Everyone Needs a Safety Net
Imagine being homeless. Imagine trying to find or keep a job without a place to store a change of clothes and having to spend hours each day waiting in lines to get a warm meal or a roof over your head for the night. Imagine trying to control or recover from a physical or mental illness when you are spending your days exposed to the heat and cold in often unsanitary, unwelcoming and dangerous environments without promise of a full night’s sleep. This is reality for 7,350 homeless men, women and children in San Francisco. For the 105,600 people living below the poverty line who struggle to meet the demands of monthly rent payments that have risen around 30% in San Francisco in the past two years, one unexpected expenditure or misstep can land them in the streets. Once homeless, it is difficult to return.

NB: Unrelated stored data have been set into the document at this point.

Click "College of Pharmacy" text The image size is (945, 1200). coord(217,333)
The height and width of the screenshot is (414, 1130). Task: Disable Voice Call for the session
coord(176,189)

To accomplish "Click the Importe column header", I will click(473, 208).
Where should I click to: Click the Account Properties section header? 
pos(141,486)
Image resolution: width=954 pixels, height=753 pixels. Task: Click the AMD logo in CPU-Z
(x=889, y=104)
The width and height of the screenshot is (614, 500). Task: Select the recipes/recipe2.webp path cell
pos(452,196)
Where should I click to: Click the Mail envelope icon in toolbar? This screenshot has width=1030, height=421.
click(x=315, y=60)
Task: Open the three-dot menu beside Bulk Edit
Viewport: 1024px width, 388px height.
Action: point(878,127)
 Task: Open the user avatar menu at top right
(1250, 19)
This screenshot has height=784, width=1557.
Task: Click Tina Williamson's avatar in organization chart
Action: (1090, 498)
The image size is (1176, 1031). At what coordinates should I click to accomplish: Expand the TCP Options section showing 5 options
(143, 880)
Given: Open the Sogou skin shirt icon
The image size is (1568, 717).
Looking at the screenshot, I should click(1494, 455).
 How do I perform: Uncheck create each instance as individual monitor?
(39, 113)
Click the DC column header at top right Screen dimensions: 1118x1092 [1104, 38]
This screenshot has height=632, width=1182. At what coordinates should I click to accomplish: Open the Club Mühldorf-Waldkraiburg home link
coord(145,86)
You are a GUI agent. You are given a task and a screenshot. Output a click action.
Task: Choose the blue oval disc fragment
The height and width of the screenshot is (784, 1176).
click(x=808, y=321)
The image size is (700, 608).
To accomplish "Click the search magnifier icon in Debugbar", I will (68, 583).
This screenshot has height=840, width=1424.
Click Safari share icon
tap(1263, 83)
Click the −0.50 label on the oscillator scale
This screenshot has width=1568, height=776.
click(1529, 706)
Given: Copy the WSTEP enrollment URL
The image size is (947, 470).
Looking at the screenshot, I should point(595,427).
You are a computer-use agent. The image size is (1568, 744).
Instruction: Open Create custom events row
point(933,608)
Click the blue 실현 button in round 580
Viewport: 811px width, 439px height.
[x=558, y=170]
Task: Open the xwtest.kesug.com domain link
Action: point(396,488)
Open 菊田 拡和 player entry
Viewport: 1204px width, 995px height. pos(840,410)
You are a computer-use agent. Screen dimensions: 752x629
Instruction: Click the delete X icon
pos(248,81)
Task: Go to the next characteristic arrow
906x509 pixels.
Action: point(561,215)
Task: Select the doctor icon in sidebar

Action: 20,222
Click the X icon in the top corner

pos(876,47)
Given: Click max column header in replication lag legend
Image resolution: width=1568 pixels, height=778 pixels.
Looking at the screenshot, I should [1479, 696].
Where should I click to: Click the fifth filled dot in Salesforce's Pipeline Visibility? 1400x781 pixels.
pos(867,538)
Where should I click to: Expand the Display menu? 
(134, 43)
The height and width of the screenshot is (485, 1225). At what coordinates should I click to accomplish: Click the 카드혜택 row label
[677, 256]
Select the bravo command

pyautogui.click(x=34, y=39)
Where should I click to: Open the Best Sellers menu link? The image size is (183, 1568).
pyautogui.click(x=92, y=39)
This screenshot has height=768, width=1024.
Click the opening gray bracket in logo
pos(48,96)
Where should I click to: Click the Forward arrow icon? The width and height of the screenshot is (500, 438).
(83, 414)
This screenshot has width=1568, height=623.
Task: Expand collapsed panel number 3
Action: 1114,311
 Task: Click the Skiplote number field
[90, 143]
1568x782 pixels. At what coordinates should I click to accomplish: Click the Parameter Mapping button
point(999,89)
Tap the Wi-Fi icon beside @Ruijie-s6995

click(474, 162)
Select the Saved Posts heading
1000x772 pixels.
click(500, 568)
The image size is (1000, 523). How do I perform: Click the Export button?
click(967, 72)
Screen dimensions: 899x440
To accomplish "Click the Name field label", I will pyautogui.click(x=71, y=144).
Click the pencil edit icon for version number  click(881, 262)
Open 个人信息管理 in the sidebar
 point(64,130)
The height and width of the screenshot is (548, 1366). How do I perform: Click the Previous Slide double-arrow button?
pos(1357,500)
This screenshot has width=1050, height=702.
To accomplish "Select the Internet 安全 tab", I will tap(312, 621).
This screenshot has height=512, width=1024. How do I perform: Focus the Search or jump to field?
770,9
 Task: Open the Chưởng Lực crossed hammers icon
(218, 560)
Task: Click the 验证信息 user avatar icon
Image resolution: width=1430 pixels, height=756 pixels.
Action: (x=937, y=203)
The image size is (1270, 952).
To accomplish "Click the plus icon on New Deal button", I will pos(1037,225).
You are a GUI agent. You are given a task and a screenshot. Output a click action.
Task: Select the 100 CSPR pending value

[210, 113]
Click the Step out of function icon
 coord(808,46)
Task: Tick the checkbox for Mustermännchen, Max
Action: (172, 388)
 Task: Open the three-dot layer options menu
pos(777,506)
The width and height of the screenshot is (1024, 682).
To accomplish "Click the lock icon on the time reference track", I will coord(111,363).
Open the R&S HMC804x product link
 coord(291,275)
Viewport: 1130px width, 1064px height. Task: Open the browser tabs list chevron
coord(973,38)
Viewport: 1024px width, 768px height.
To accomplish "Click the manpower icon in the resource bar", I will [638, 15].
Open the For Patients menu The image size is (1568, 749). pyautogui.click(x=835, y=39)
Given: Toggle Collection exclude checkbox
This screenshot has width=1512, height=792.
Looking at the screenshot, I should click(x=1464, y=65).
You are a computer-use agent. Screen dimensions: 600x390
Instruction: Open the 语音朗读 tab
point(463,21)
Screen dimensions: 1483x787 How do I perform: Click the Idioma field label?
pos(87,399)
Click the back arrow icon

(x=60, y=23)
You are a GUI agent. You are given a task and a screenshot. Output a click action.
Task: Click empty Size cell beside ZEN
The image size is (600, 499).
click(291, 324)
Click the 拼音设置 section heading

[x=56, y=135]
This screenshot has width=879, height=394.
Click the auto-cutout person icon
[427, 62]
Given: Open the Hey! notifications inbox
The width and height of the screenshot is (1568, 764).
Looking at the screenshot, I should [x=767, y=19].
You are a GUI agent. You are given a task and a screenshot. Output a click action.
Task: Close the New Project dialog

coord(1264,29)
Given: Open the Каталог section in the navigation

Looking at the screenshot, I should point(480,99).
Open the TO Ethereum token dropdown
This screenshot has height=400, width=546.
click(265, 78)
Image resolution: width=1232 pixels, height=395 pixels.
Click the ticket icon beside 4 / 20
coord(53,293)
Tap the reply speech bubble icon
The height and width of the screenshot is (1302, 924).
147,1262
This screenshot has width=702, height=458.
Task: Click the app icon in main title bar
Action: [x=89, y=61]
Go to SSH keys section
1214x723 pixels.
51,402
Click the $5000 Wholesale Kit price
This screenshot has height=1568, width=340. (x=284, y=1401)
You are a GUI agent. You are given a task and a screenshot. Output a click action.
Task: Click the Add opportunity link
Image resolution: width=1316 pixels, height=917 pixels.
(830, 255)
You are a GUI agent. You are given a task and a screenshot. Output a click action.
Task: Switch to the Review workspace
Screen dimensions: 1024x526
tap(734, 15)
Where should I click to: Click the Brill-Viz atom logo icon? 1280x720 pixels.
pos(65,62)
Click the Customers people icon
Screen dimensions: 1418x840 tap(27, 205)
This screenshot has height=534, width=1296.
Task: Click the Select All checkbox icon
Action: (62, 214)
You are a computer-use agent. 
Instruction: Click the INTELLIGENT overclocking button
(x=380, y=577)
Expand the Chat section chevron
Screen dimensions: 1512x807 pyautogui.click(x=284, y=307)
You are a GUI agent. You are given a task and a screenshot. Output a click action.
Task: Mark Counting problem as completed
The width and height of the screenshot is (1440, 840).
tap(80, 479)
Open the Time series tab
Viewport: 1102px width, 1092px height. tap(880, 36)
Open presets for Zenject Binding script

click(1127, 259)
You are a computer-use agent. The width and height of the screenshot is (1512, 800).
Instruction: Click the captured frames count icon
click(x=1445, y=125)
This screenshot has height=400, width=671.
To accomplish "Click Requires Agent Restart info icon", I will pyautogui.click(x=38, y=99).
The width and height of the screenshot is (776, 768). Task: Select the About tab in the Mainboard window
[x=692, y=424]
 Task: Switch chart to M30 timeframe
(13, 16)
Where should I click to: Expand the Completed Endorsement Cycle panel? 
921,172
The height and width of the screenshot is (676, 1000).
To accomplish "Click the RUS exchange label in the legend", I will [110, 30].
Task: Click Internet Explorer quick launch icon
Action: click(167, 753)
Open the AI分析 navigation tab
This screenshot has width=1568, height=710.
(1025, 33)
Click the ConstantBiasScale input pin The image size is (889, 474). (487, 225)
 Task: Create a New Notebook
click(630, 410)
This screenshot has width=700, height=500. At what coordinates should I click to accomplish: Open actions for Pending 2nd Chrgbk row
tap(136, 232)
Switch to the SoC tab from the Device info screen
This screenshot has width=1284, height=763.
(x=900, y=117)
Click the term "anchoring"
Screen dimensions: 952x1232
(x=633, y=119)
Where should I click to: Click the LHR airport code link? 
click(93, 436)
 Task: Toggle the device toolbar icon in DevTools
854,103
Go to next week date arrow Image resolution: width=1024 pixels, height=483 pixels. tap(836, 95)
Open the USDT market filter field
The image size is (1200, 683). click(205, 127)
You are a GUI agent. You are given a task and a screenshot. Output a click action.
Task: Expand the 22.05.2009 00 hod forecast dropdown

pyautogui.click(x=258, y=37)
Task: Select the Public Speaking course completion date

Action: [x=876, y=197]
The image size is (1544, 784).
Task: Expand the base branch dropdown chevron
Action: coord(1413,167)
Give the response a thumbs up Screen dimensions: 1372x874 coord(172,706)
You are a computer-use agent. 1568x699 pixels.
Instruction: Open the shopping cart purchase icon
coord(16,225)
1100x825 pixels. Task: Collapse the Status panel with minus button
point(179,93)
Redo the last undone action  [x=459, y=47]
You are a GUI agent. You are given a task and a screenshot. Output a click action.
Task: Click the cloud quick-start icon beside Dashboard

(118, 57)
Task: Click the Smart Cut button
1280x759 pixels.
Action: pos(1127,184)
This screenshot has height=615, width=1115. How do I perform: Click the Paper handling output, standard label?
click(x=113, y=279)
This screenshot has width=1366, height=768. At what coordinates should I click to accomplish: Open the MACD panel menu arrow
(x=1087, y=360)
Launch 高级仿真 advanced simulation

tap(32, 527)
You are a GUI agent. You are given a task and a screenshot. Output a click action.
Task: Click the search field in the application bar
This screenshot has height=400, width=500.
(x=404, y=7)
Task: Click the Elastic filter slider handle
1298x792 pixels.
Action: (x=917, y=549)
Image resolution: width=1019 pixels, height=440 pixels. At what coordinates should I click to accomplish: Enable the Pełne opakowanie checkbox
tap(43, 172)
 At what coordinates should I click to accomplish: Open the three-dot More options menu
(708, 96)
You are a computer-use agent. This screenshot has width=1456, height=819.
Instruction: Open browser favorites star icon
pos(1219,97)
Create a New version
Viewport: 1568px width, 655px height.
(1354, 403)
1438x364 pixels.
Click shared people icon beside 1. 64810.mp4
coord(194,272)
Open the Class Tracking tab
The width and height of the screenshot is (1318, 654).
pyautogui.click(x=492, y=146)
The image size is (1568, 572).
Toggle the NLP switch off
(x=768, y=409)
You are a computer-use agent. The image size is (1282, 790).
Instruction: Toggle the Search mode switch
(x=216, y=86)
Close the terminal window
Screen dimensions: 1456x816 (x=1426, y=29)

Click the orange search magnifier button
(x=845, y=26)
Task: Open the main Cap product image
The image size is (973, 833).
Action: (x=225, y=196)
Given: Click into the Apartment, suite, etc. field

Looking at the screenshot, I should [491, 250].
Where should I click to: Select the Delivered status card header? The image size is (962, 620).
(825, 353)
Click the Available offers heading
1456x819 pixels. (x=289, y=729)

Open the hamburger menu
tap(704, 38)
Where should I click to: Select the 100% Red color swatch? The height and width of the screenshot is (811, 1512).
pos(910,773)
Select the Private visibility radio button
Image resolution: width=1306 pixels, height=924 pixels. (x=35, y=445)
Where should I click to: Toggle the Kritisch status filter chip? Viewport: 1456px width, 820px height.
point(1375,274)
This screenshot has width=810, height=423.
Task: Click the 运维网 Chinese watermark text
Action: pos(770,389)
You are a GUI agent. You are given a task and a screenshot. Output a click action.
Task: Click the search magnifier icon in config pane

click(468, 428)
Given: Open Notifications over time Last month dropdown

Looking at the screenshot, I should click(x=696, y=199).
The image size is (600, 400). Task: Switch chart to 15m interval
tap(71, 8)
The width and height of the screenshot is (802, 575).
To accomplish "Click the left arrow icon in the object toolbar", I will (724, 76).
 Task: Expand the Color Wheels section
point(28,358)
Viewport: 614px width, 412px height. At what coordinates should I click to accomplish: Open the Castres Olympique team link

St. Anthony works hard to help people move off the streets and stay in housing during times of financial difficulties. Every Monday afternoon, after the dining room has emptied out, a crowd congregates in the main hall. With eviction notices and freshly signed rental agreements in hand they line up to explain their cases to the social workers. Through St. Anthony’s rental assistance program, workers help qualified clients access funds to pay back rent they owe or put down security deposits to move into new residences. In the last year alone St Anthony’s has helped 265 clients with over $143,800 dollars of rental assistance.
Dan is a former client of the Social Work Center who struggled with addiction to drugs. After a relapse, he found himself unable to pay his rent and at risk of eviction. “I had no other options, if I couldn’t pay I was gonna be put onto the streets,” Dan recalled. As a last resort he turned to St. Anthony’s. To his relief, workers were able to help him pay back his rent. About 6 months later, Dan successfully applied for housing in a safer neighborhood and through St. Anthony’s security deposit assistance program, was able to move in. The new apartment was a huge improvement. “The new place had no bed bugs or cockroaches and it was bigger and cheaper,” Dan told us. “In the old neighborhood I had been assaulted and mugged multiple times and you could look out the window and there would be people dealing and in the building people drank and did drugs in the open.” For Dan moving out of the unhealthy environment was truly a new beginning. Ever since, he has vowed to “never go down that road with drugs again” and has stayed clean and sober for the past 11 months. All Dan needed was a second chance. For men and women in similar situations with nowhere else to turn, a second chance can mean the world.
Diane Qi was an intern with St. Anthony’s Social Work Center and St. Anthony Medical Clinic this summer.